[Stored records]
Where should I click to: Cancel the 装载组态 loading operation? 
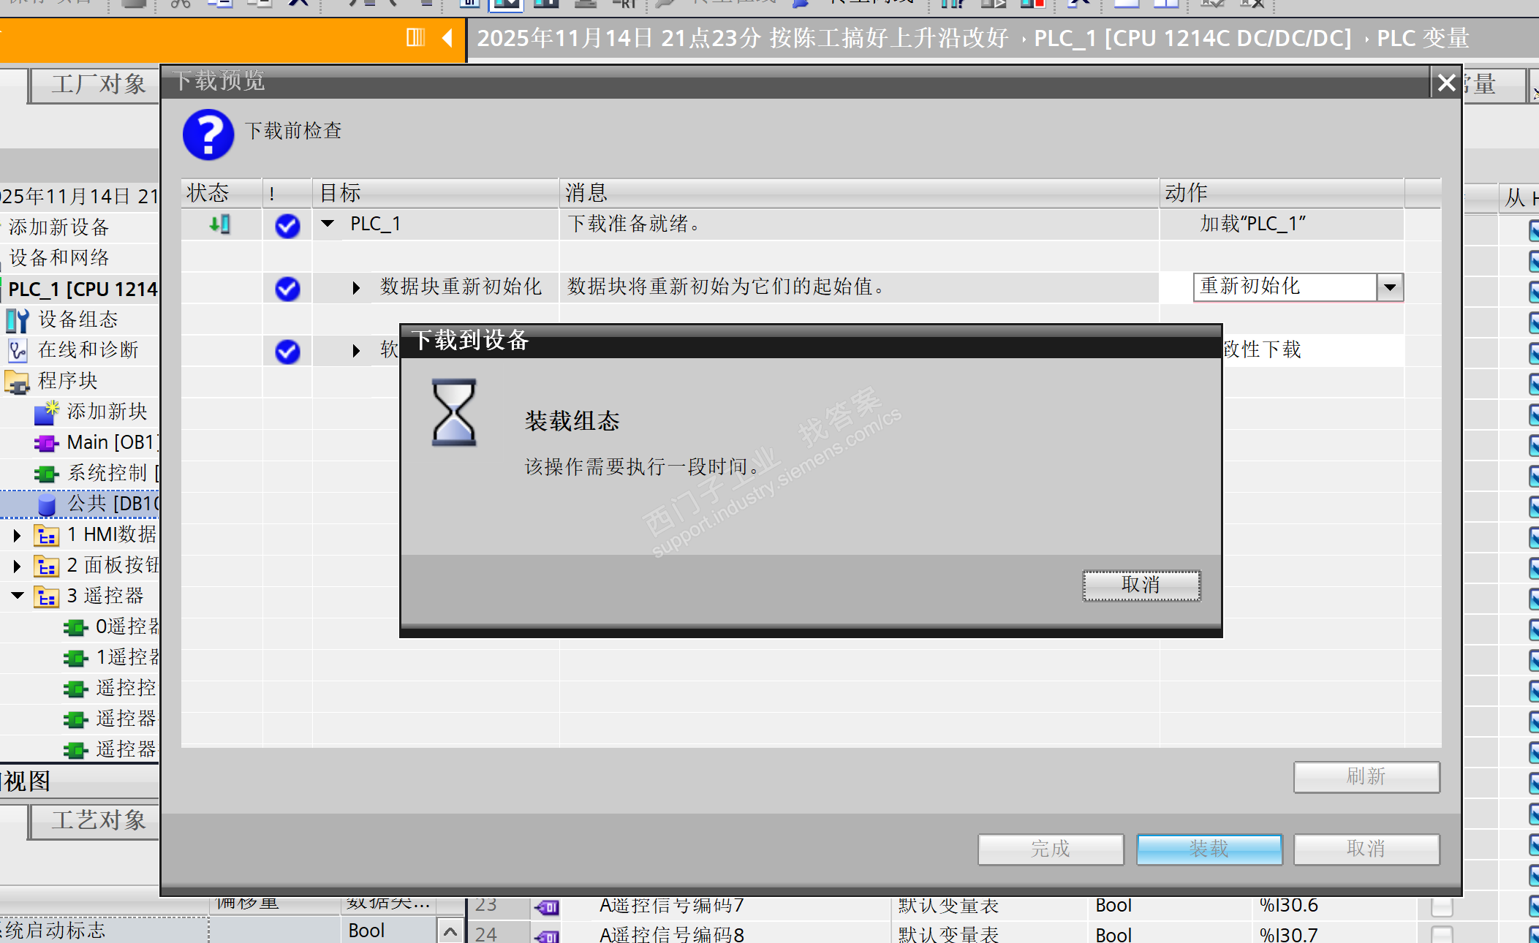tap(1141, 586)
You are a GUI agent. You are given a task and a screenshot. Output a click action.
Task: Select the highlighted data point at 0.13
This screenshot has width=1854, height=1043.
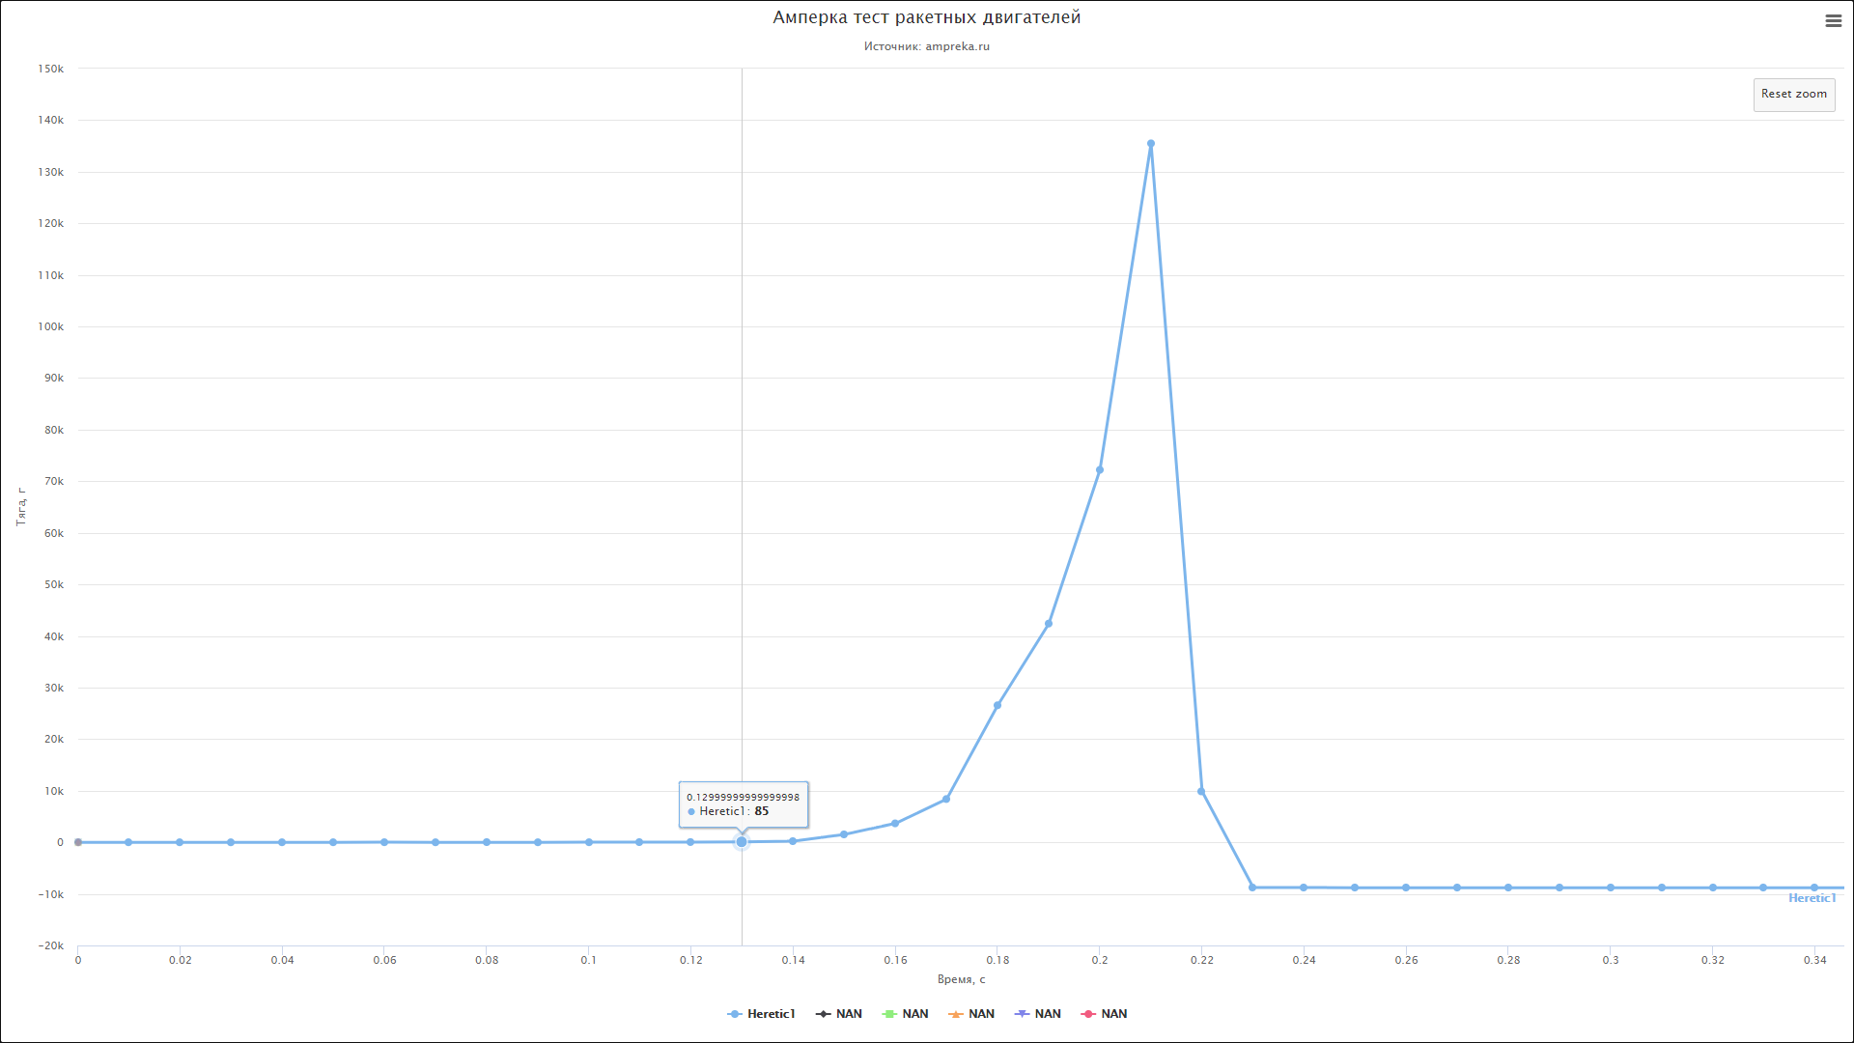click(742, 842)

— Directions for this task —
Nothing but the lines from the line with "Task: Select the" through the last line of the data above should be printed, exactly as written and without pictures.

— Written solution —
Task: Select the highlighted data point at 0.13
This screenshot has width=1854, height=1043.
click(742, 842)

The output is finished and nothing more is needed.